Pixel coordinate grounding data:
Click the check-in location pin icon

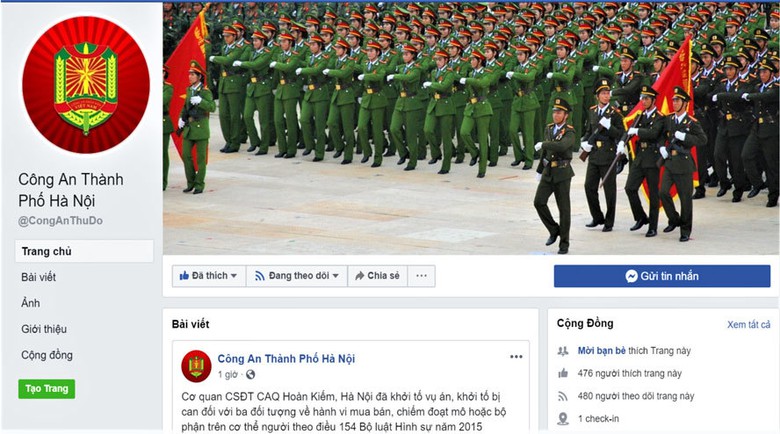pos(563,419)
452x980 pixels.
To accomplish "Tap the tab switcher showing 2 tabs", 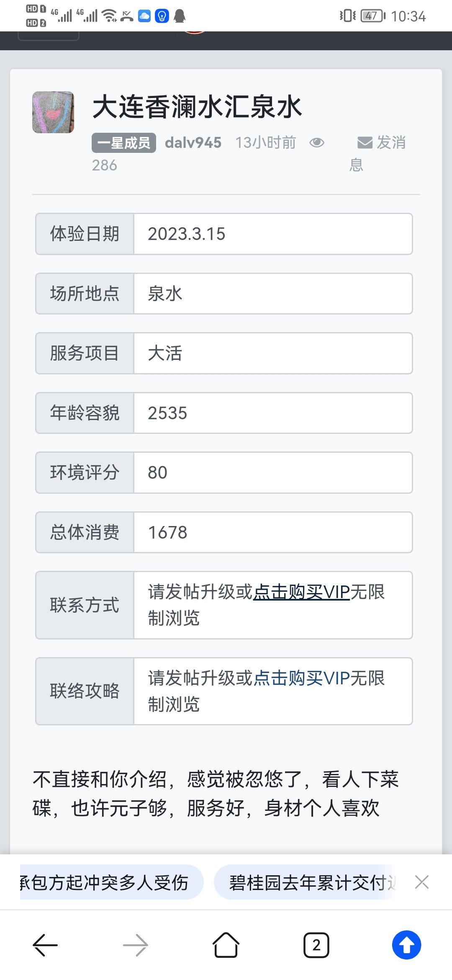I will pos(316,945).
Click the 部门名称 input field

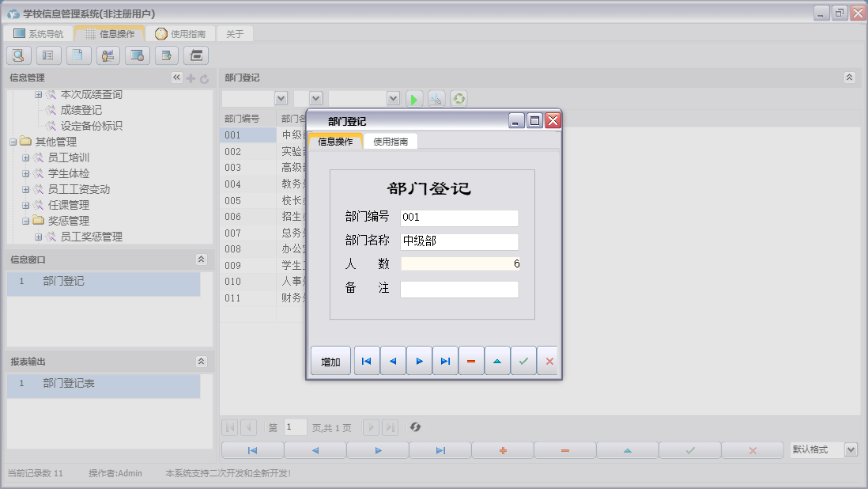point(459,241)
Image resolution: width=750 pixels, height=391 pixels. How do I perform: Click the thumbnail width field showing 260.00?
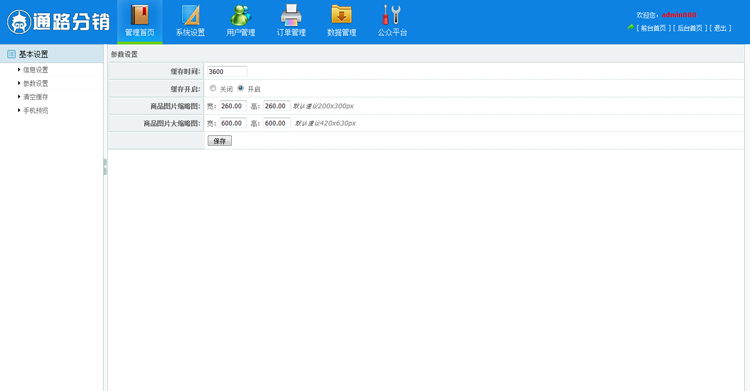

● **Work task**: Go over the data and return every line that includes the word "pixels".

● **Task result**:
452x980 pixels.
Image resolution: width=750 pixels, height=391 pixels. How do I perform: Click the thumbnail width field showing 260.00?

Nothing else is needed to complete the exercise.